◆ Aim of the task
The expected result is the segment of the entries that begins with the line containing "Open the Notification" and ends with the last line, copied verbatim.

◆ Recorded information

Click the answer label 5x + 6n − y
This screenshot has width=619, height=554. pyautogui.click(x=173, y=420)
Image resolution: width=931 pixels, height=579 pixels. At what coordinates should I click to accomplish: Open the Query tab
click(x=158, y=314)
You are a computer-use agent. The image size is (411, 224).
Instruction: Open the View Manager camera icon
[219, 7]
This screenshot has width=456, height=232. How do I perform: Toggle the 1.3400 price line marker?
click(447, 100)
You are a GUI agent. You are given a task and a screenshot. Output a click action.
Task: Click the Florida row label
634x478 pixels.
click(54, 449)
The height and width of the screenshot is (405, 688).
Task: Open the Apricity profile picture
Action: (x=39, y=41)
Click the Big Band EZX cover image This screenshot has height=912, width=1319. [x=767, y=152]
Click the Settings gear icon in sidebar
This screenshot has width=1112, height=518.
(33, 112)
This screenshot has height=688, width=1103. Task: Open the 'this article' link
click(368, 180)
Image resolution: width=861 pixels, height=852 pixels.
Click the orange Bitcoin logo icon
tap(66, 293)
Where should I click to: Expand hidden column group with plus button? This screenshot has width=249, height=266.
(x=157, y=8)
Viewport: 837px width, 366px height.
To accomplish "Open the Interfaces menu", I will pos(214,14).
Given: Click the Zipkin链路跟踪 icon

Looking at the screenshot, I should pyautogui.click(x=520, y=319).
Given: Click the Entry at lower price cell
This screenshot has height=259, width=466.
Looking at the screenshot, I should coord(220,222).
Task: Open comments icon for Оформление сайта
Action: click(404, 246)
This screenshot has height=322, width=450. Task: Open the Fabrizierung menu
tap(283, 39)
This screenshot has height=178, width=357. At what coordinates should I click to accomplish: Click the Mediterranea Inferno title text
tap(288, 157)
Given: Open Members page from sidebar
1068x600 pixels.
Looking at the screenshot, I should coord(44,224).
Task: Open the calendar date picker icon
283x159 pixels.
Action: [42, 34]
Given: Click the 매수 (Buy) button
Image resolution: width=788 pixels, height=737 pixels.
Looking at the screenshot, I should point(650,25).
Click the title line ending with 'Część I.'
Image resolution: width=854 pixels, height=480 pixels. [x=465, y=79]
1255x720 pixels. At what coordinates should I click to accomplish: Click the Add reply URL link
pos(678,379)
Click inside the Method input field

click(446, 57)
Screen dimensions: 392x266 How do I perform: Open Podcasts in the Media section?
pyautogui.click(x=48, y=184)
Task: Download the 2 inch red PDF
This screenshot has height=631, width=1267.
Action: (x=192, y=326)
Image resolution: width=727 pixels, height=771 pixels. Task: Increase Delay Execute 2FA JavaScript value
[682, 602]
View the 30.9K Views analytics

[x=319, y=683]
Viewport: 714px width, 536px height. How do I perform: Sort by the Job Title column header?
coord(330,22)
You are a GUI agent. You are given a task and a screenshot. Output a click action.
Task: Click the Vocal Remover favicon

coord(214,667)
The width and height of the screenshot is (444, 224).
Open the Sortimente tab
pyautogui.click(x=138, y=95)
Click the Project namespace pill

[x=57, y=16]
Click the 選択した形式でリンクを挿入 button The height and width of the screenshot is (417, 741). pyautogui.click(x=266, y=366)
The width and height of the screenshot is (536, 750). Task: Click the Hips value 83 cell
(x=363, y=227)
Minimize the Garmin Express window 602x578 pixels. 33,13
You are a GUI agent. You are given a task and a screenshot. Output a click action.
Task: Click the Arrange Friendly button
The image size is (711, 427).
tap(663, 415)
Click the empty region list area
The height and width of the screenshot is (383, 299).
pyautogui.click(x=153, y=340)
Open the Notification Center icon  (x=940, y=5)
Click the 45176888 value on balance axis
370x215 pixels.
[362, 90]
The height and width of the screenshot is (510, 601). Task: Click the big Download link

◆ Answer to this problem
Open the Notification Center icon  (x=940, y=5)
Click the 45176888 value on balance axis
370x215 pixels.
[362, 90]
The height and width of the screenshot is (510, 601). Task: Click the big Download link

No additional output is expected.